DEAR HARRIETTE: I spoke to an old friend, who told me that one of his closest friends just died. He said that in the past year, he has lost most of his oldest friends and worries that he will be alone soon. He has a wife and a grown child, plus I am his friend, and he has other friends, too. But I understand what he means. Sometimes you can feel totally alone, even if you have people around. Feeling a sense of mortality when you start losing your friends is natural, I guess.

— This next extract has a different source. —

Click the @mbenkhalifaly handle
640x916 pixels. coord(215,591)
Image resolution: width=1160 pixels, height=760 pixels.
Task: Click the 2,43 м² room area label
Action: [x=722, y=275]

How can I let my friend know that I am there for him? Now that he is so sad, I want to make sure that he feels comforted by those of us who are still alive. What can I do or say? -- Helping a Friend
DEAR HELPING A FRIEND: Stay in close touch with your friend. Tell him directly how much you love him and care about him. Tell him you share his sadness at the loss of his good friend. Assure him that he is not alone -- you are present, along with other close friends. Over the next few weeks and months, call him regularly and invite him to meet for coffee or drinks. Text him to check on him. As time goes by, check in with him. By establishing a new rhythm with your friend, you can help him to feel better and strengthen your bond.
I did this with one of my dear friends when her husband died. We went from speaking intermittently to speaking on the phone almost every weekday morning until she died several years later. She was sad, and I think our communications helped ease her pain.